BEGIN

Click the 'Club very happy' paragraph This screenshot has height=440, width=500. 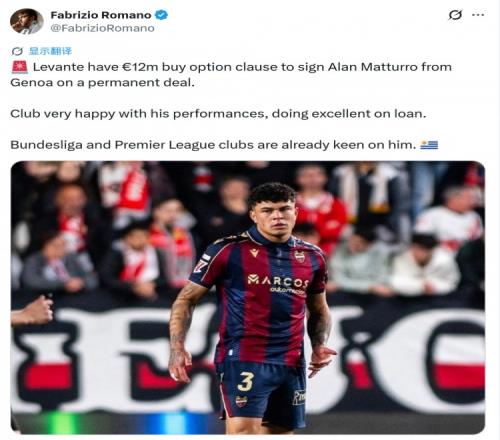(218, 114)
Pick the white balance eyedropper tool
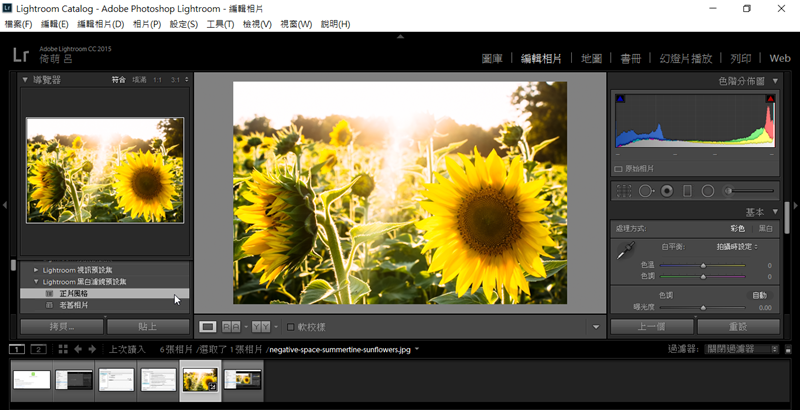800x410 pixels. 624,252
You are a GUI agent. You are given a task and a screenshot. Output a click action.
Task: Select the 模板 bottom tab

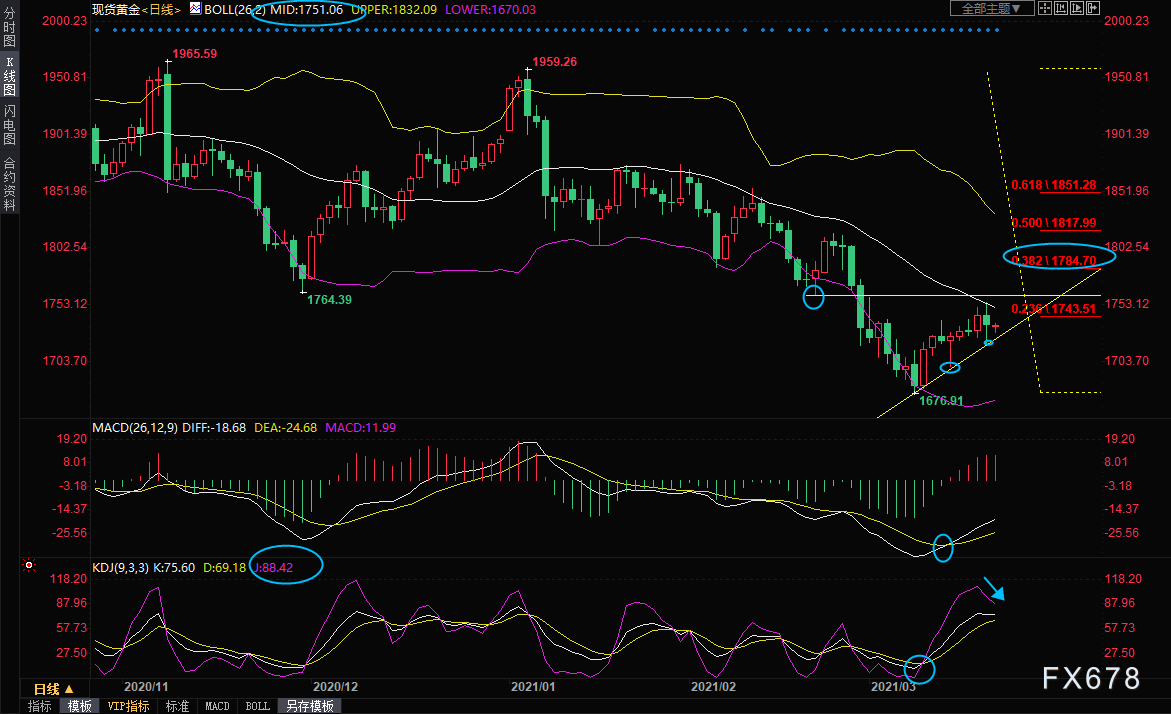79,706
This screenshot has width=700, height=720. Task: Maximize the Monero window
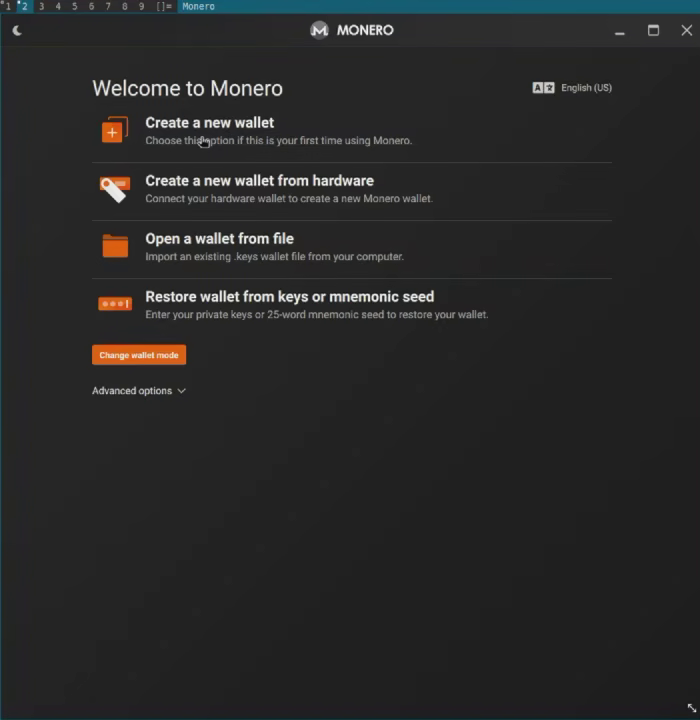point(653,30)
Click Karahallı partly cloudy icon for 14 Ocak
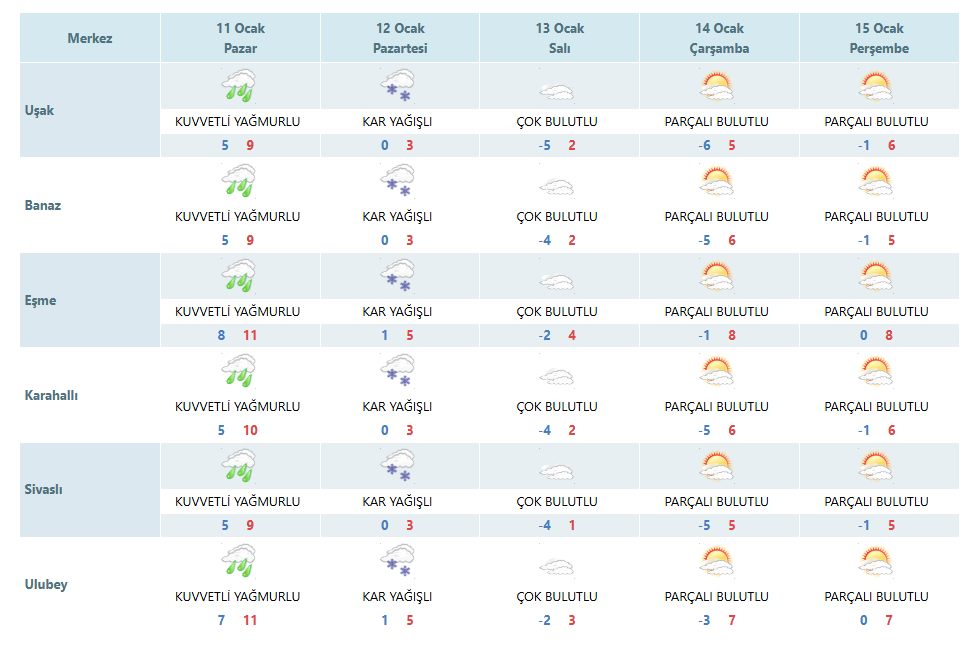This screenshot has width=975, height=663. (717, 371)
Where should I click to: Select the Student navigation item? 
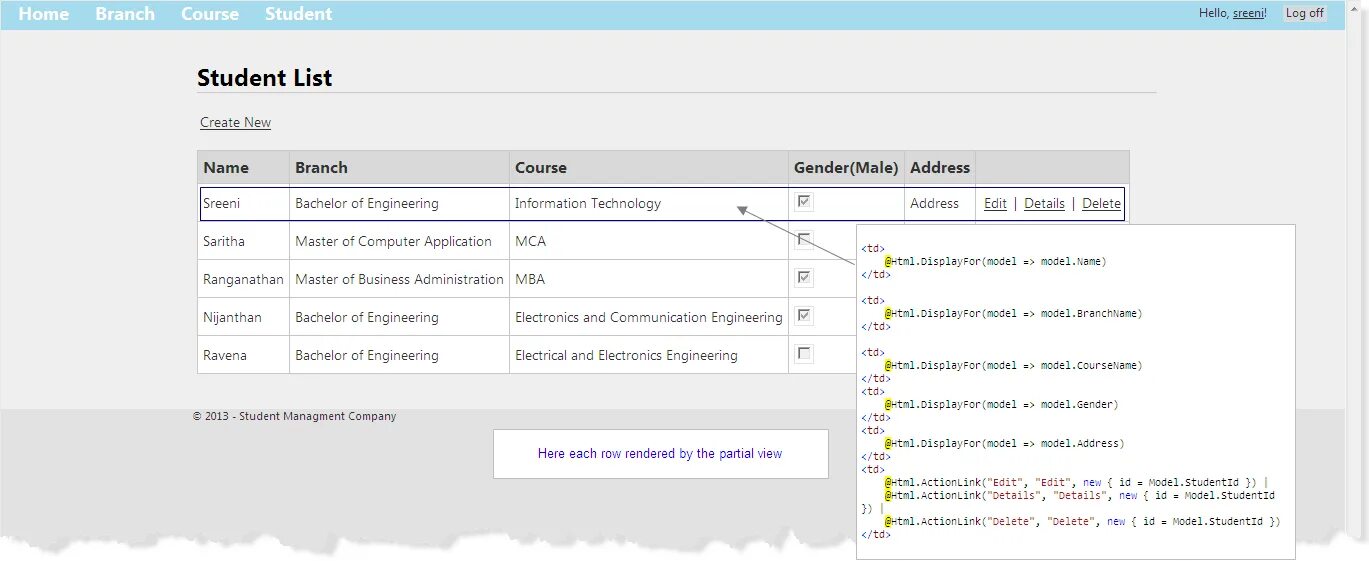pos(298,14)
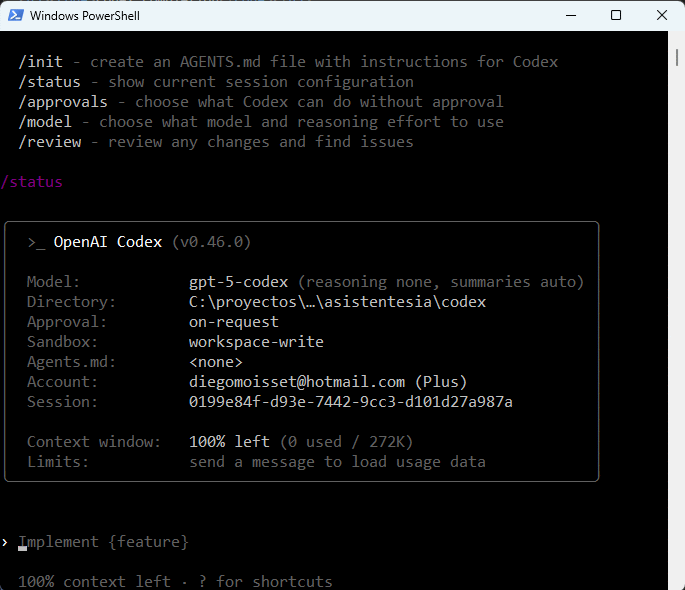
Task: Click the account email address
Action: [297, 382]
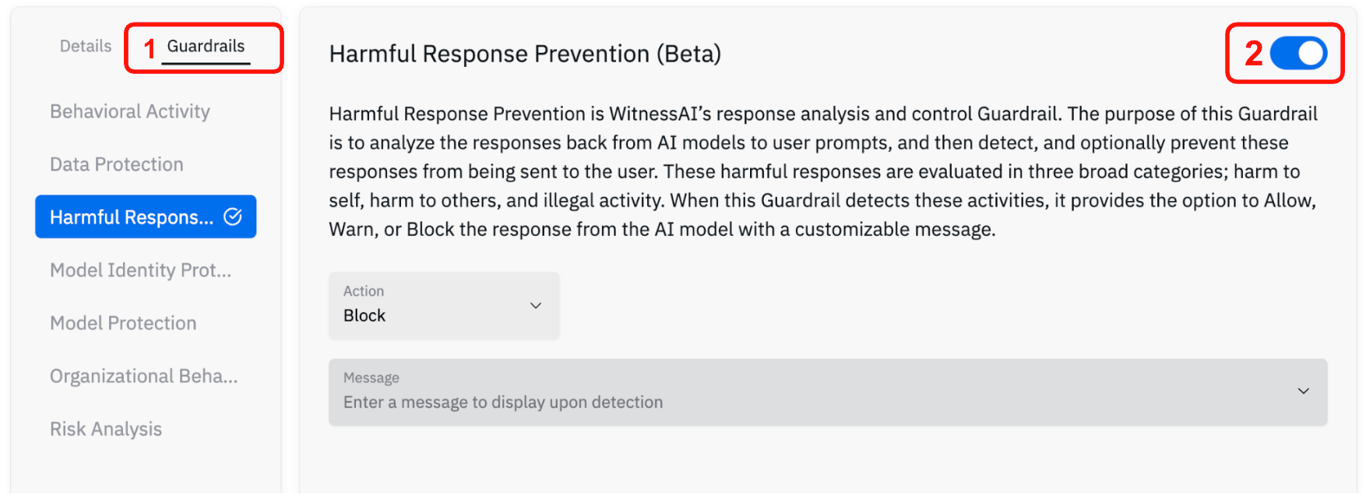Click the guardrail description paragraph text
This screenshot has width=1366, height=503.
(820, 171)
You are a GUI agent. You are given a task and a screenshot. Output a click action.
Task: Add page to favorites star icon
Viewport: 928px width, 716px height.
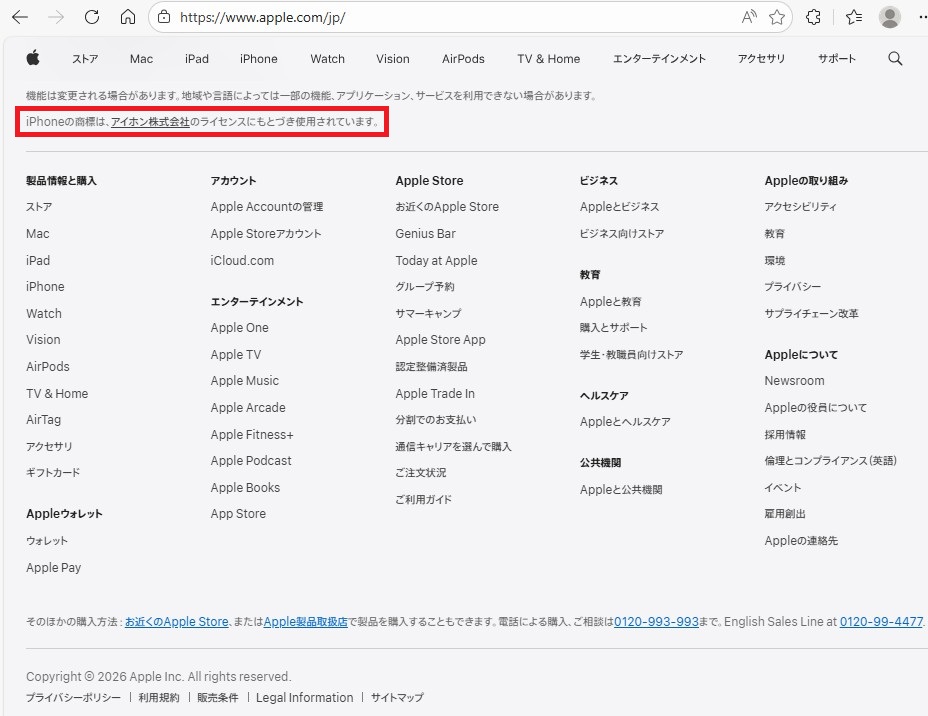point(777,17)
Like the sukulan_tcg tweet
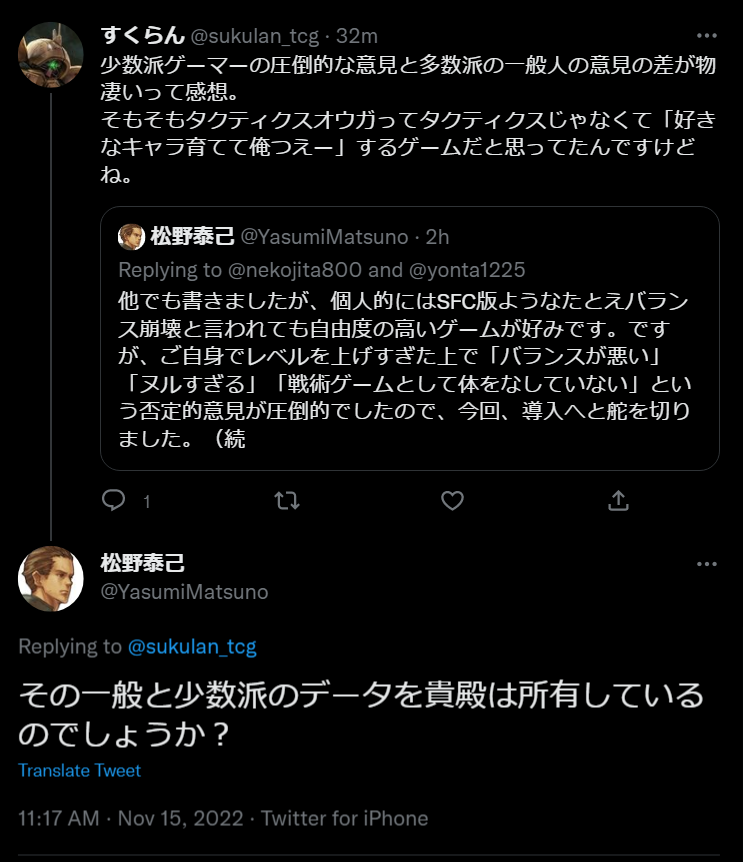Viewport: 743px width, 862px height. point(452,500)
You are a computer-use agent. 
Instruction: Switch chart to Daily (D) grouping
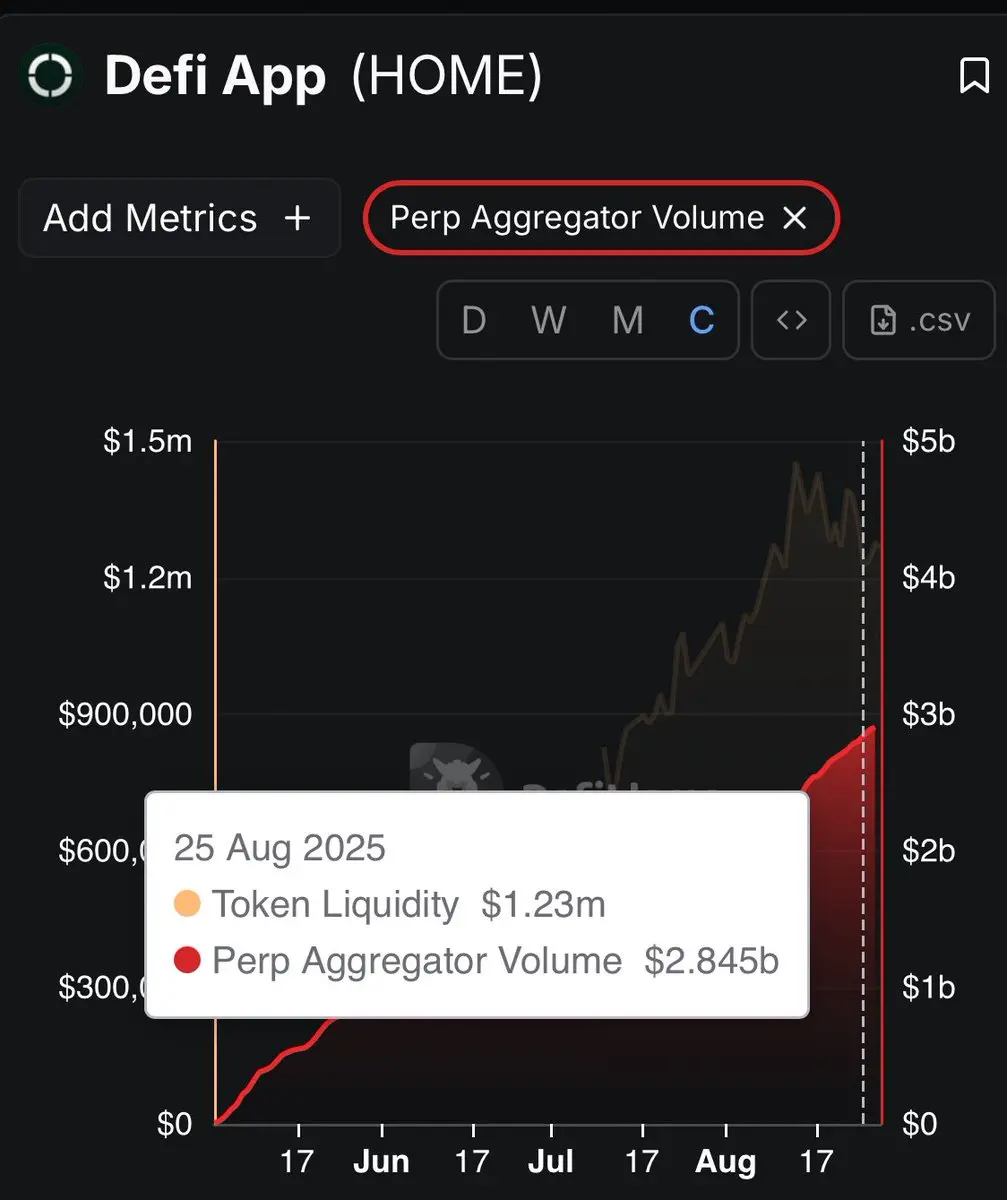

END

● WORK INSTRUCTIONS:
Return exactly the lines from the one with "This screenshot has width=700, height=720." through the last line of the entries above, both ends included. No pictures may appear in the copy.

● EXERCISE ANSWER:
This screenshot has width=700, height=720. Task: Maximize the Monero window
point(653,30)
Click Karahallı partly cloudy icon for 14 Ocak
This screenshot has width=975, height=663. (717, 371)
Where should I click to: Select the Student navigation item? 
pos(298,14)
Task: Click the account email address
Action: [297, 382]
Click the guardrail description paragraph text
This screenshot has width=1366, height=503.
(820, 171)
You are a GUI agent. You are given a task and a screenshot. Output a click action.
Task: Add page to favorites star icon
Viewport: 928px width, 716px height.
point(777,17)
Like the sukulan_tcg tweet
Viewport: 743px width, 862px height. point(452,500)
You are a computer-use agent. 
Instruction: Switch chart to Daily (D) grouping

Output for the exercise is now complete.